L’analisi del voto: L’asse civico premia ancora

  - Di Alessandro Misson

I partiti da soli straperdono. I partiti alleati ai movimenti civici vincono. Il Movimento Cinque stelle non è ancora considerato un’alternativa di governo credibile. I risultati delle micro elezioni comunali di domenica in provincia di Teramo, appena quattro Comuni, consegnano questa fotografia, con tutti gli esempi chiarissimi Comune per Comune. A Crognaleto rivince un amministratore considerato affidabile come Giuseppe D’Alonzo, al terzo mandato. A Valle Castellana la lotta interna tra vicesindaci si risolve con la vittoria dell’epurato (dal sindaco) e anti-sistema Camillo D’Angelo. A Tortoreto vince per la terza volta di fila un centrodestra deboluccio con Domenico Piccioni, che in un colpo solo fa fuori dissidenti del centrodestra e un Pd isolatissimo, che addirittura arriva terzo dietro ai civici dell’ex sindaco di centrosinistra Di Matteo.
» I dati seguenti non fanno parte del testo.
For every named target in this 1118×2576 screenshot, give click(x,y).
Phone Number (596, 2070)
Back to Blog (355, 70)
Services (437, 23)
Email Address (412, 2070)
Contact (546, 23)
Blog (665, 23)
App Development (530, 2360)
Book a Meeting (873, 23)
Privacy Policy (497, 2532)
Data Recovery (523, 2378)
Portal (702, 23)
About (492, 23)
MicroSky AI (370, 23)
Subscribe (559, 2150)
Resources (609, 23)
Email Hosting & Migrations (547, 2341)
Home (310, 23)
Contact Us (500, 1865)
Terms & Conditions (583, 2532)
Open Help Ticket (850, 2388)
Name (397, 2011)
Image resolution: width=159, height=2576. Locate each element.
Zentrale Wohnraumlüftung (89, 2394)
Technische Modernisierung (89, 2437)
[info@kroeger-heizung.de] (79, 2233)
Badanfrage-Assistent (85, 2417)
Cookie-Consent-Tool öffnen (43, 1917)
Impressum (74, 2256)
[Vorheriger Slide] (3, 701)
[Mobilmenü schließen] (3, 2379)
A Martinsicuro l’uscente Camaioni, in qualche modo anticipatore dei tempi con la sua movimentista Città Attiva, perde i consensi movimentisti ma va comunque al ballottaggio con l’eterno sfidante Vagnoni, alleato con i sottanelliani e pronto a raccogliere tutti gli altri consensi anti sindaco (clamoroso quando un anno fa venne indicato dalla “base” Pd come un loro possibile candidato). A Tortoreto i grillini si confermano ciò che erano, né più né meno che minoranza dell’opposizione. A Martinsicuro, dove pure conquistarono quasi il 38% alle politiche del 2013, i grillini perdono tre voti su quattro, superando appena il 10%. Segno che le percentuali nazionali di Grillo continuano a non “tradursi” affatto a livello locale.